Introduction: As glomerular filtration rate (GFR) decreases, serum phosphate level increases. Previous reports indicated that serum phosphate level was associated with mortality in patients on dialysis. However, few reports have examined the association using dialysis initiation as the baseline period.

Methods: This was a multicenter prospective cohort analysis including 1492 patients. Patients were classified into four quartiles based on the serum phosphate level at dialysis initiation, with Q1 being the lowest and Q4 the highest. All-cause mortality after dialysis initiation was compared using the log-rank test. The propensity score represented the probability of being assigned to group Q1 or Q2–4. All-cause mortality was compared in propensity score-matched patients by using the log-rank test for Kaplan–Meier curves. All-cause mortality of Q1 was compared with that for Q2–4 using multivariate Cox proportional hazard regression analysis. All-cause mortality was also determined among stratified groups with or without use of phosphate binders.

Results: Significant differences in cumulative survival rates were observed between the four groups (p < .001). After propensity score-matching, mortality was significantly higher in the Q1 group than the Q2-4 group (p = .046). All-cause mortality was significantly higher in the Q1 group after adjustment for history of CAD (hazard ratio [HR] = 0.76, 95% confidence interval [CI]: 0.58 − 1.00, p = .048). However, there was no significant difference between the two groups after adjustment for estimated GFR.

Conclusion: The serum phosphate level at the time of dialysis initiation was associated with all-cause mortality. However, the serum phosphate level was dependent on the renal function.

1. Introduction

The concept of chronic kidney disease-mineral and bone disorders (CKD-MBD) focuses on survival prognosis rather than the bone lesions, and management of serum phosphate and calcium levels is considered to be especially important [Citation1]. The cause of central pathogenesis in CKD-MBD is vascular calcification. An increase in serum phosphate level leads to vascular calcification, which is associated with cardiovascular events and mortality in patients on maintenance dialysis [Citation2–4]. Previous reports showed that a decrease in serum phosphate level was also associated with higher mortality because hypophosphatemia represented a poor nutritional state [Citation5–7]. Accordingly, target guidelines were set for the serum phosphate levels. The guidelines recommend that serum phosphate level should be maintained within the normal range in pre-dialysis patients. However, many guidelines based on CKD-MBD set 3.5–6.0 mg/dL as the target range for serum phosphate level [Citation8–11].

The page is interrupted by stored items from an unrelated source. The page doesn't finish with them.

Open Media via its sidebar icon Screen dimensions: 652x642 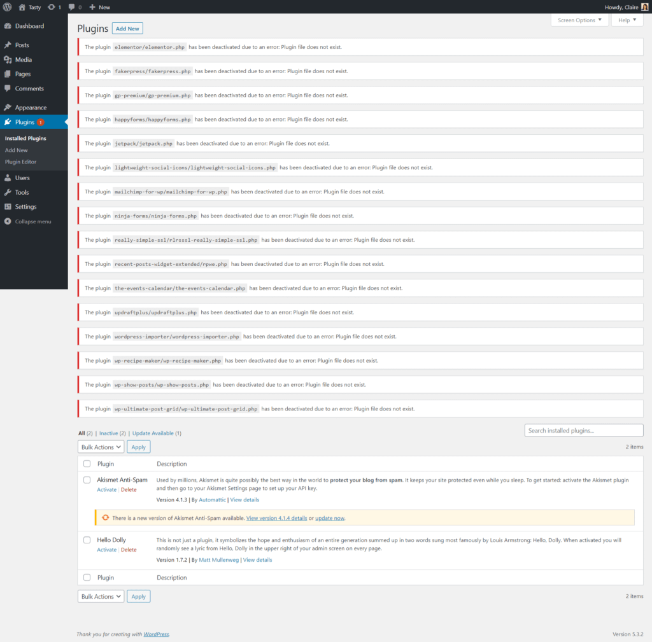(x=9, y=60)
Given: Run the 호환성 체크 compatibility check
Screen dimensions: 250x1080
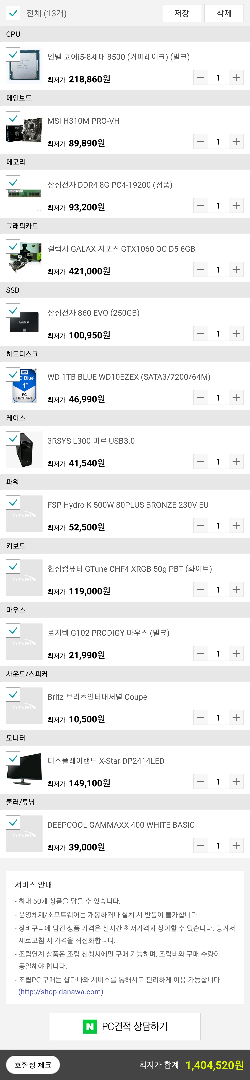Looking at the screenshot, I should tap(33, 1064).
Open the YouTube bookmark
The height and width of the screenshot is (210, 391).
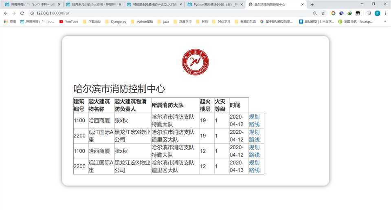(x=69, y=22)
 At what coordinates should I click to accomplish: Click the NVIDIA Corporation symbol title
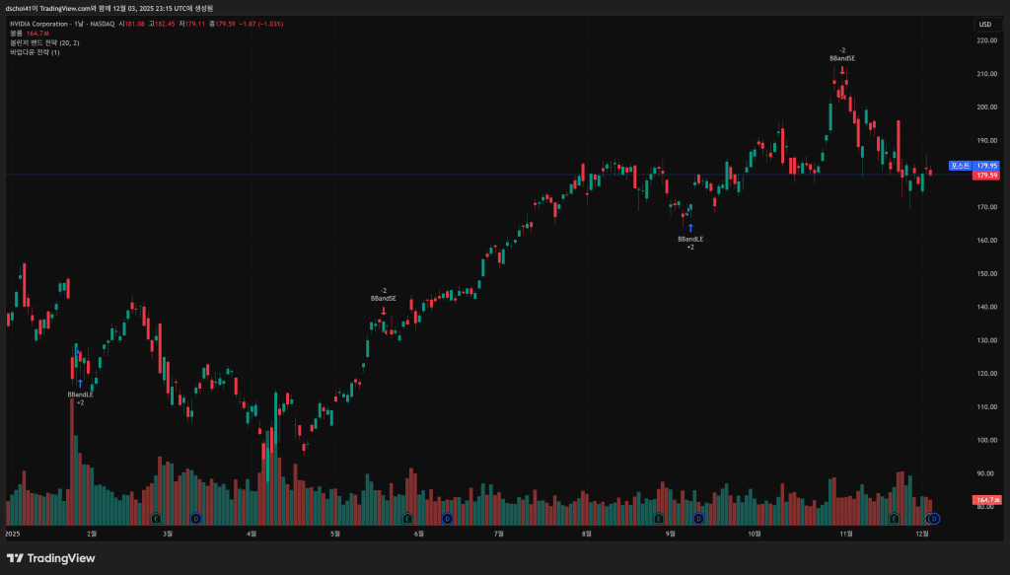click(x=46, y=24)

As the glomerular filtration rate (GFR) decreases, serum phosphate level increases, and becomes especially significant in CKD stage G4 [Citation12]. Moreover, it is often difficult to manage serum phosphate levels at the time of dialysis initiation. However, few reports have examined the association between serum phosphate level at dialysis initiation and mortality during the maintenance dialysis. The purpose of this study was to clarify this association.

2. Materials and methods

2.1. Subjects

The participants were selected from among the patients who started the dialysis between October 2011 and September 2013 at 17 institutions affiliated with the AICOPP group. The inclusion criteria were CKD, an age of ≥20 years, and written consent. After excluding patients who discontinued dialysis or died while in the hospital, in addition to those who refused to be enrolled, 1,520 patients remained. We excluded 28 patients whose serum phosphate levels at dialysis initiation were not measured. Thus, we included 1,492 patients in the final analysis. We determined survival prognosis as of 30 September 2016, by conducting a survey.

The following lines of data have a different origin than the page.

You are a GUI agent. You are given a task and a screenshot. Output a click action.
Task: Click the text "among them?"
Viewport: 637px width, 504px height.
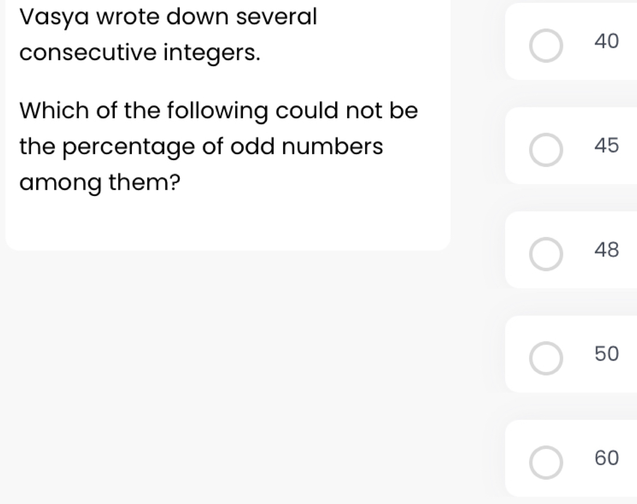100,182
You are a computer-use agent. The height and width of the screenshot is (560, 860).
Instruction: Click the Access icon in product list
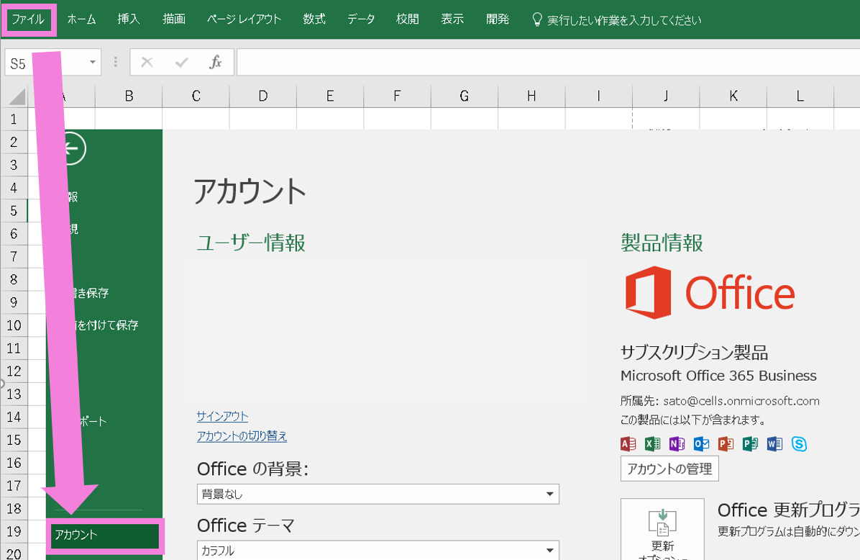point(628,444)
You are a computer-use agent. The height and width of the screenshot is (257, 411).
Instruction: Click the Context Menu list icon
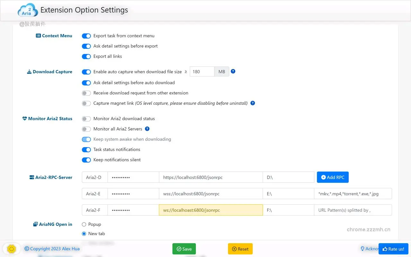click(x=38, y=36)
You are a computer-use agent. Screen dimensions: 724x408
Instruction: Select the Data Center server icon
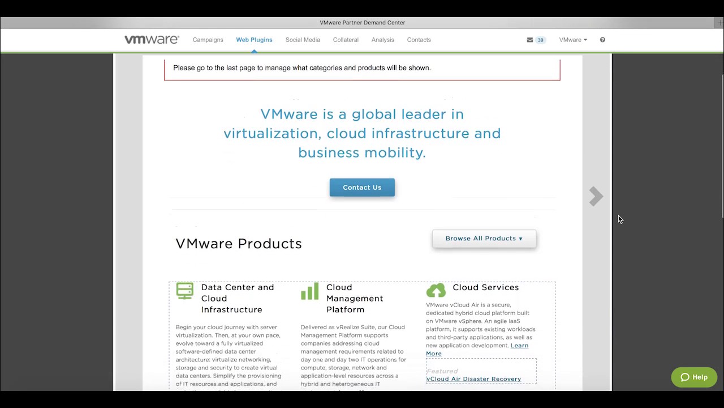[x=184, y=290]
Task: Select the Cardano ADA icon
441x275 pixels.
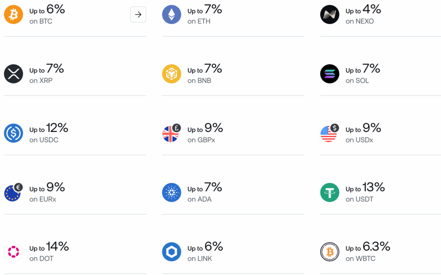Action: (171, 192)
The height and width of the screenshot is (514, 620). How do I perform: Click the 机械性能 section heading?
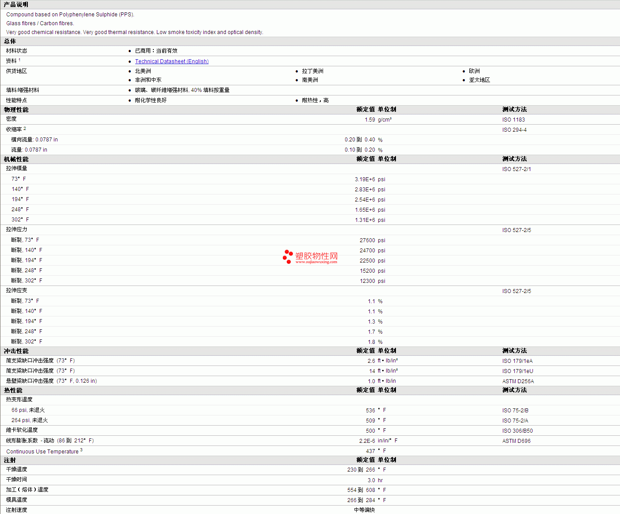point(16,159)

2.2. Patient characteristics and data at dialysis initiation (baseline)

Using the first dialysis session as the baseline time point, we compared the values of variables. Body mass index (BMI) was measured at the first hemodialysis session or the first exchange of peritoneal dialysate. Diabetes was defined as fasting blood glucose ≥126 mg/dL, random blood glucose ≥200 mg/dL, HbA1c (National Glycohemoglobin Standardization Program) ≥ 6.5%, use of insulin, or use of oral hypoglycemic agents. History of coronary artery disease (CAD) was defined as having a history of coronary artery intervention, heart bypass surgery, or ischemic changes on electrocardiogram. History of ischemic stroke was defined as confirmed diagnoses using computed tomography or magnetic resonance imaging. Medication use referred to the drugs being taken at the time of dialysis initiation. Blood tests were performed on samples taken before the first hemodialysis session or the first exchange of peritoneal dialysate. Blood pressure was measured before the first dialysis session or the first exchange of peritoneal dialysate.

2.3. Classification of patients by quartiles

Based on serum phosphate level, patients were classified into four quartiles (Q1, Q2, Q3, and Q4). There were 360–388 patients in each group. We compared the association between measured parameters and all-cause mortality. We further classified patients into two groups (Q1 and Q2–4) using the propensity score-matching.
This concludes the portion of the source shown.